Closed siddharthab closed 10 months ago
Technically speaking, Dask-CUDA has no compatibility issues with pandas 2, but for that to be useful you'll also need cuDF to support it and there's ongoing work for that, see https://github.com/rapidsai/cudf/pull/13535, which https://github.com/rapidsai/dask-cuda/pull/1213 is waiting for.
We are also happy to accept PRs in both Dask-CUDA and cuDF to expand support for libraries that our users need.
Thank you. I suppose, for this repo, just removing the version constraint in pyproject.toml will help a lot. Currently, that constraint stops us from using Pandas 2 in our dask job at all, even if we don't use cuDF.
Thank you. I suppose, for this repo, just removing the version constraint in pyproject.toml will help a lot. Currently, that constraint stops us from using Pandas 2 in our dask job at all, even if we don't use cuDF.
I do not necessarily oppose but I do have mixed feelings about this. On the one end I understand your ask, but ultimately Dask-CUDA is primarily meant to be used with GPU libraries, which in this case in particular implies cuDF. Removing the pin would loosely communicate "we support pandas 2 already" which is not true because we can't test it yet.
@galipremsagar @shwina @rjzamora @quasiben do you have thoughts on this? Perhaps the current cuDF pin to pandas<2
would suffice and we could unblock users who are in the situation described above?

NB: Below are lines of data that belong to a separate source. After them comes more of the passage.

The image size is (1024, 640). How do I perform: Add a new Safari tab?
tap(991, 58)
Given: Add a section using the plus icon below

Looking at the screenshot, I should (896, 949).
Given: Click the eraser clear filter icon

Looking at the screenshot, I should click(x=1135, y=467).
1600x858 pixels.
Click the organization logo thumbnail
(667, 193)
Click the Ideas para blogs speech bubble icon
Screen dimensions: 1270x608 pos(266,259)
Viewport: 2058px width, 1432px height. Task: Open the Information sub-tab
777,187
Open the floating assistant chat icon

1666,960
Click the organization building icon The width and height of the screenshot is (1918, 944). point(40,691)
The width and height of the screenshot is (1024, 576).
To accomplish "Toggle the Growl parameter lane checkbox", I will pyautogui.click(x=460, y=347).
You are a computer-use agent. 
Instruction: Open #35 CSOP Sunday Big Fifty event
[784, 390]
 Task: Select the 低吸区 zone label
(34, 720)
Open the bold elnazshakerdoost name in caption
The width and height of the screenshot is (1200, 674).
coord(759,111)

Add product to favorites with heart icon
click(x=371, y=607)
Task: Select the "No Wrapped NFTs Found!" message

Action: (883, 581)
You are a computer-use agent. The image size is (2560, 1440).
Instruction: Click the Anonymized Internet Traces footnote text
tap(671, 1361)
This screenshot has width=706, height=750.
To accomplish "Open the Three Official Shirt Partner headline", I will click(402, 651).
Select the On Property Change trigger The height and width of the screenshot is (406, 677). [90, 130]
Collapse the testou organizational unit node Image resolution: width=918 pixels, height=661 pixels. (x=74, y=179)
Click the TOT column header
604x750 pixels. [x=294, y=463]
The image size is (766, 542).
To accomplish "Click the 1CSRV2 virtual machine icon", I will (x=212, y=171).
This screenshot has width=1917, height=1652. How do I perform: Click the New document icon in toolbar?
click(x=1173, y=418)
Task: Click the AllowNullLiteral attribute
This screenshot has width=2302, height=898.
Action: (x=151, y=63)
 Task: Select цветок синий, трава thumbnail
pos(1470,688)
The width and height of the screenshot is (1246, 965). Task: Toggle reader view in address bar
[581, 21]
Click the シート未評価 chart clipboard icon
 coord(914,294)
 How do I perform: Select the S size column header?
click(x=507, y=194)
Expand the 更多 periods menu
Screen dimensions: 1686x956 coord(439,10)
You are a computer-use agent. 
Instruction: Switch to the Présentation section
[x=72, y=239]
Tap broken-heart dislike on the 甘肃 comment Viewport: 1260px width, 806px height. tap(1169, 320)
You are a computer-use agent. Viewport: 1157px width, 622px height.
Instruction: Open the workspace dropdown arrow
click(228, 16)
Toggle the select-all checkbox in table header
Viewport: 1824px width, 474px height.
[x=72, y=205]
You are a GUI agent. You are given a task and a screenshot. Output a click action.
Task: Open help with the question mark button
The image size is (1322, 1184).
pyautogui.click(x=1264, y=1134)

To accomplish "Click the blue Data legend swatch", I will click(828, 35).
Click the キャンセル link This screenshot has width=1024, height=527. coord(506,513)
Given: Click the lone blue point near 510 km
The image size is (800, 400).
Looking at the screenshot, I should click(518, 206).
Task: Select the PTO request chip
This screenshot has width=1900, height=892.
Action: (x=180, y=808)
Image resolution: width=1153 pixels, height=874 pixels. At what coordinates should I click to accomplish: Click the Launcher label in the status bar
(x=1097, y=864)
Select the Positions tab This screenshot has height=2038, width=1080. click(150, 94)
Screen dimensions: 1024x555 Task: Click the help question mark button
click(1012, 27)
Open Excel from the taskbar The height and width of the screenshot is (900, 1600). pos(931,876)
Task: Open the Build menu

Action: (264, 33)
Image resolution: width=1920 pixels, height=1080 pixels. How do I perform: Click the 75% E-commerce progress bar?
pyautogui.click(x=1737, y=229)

In any case, the most recent plan is to have pandas 2 support in 24.04, which is due early April.
Thank you for your reply and thank you for considering the request.
which in this case in particular implies cuDF
I am not sure if that is the characterization everyone uses for Dask-CUDA currently, especially if you consider that cuDF is not even a listed dependency of Dask-CUDA. For example, we use Dask-CUDA for only LocalCUDACluster
for our ML batch prediction workflows (we don't have cuDF installed in our environment), without using distributed data frames. Our workflows use pandas to do some lightweight preprocessing before distributing the workload, but the version limit in this repo limits the pandas version in our environment. I think any version limits in this repo should be about the usage of pandas in this repo.
I think it's fine to rely on cudf's upper bound for pandas. dask-cuda users who aren't using cudf should be free to use newer versions of pandas if it works for them.
And this is actually now blocking cudf's ability to test our pandas 2 support with dask, so I'm going to go ahead and open a PR to lift this constraint. Let's hope using the latest pandas doesn't break any of dask-cuda's own tests!
Let's hope using the latest pandas doesn't break any of dask-cuda's own tests!
No worries - I'll be happy to investigate anything that breaks :)
Thanks @vyasr for taking care of this during my absence.
This was resolved by #1308 , closing.
Thank you everyone for such a prompt resolution.
Pandas 2.0.0 was released in April 2023. We should spend some effort to make this project compatible with the 2.y versions. Pandas 3 also has a dev release out, so maybe we can try for that as well now.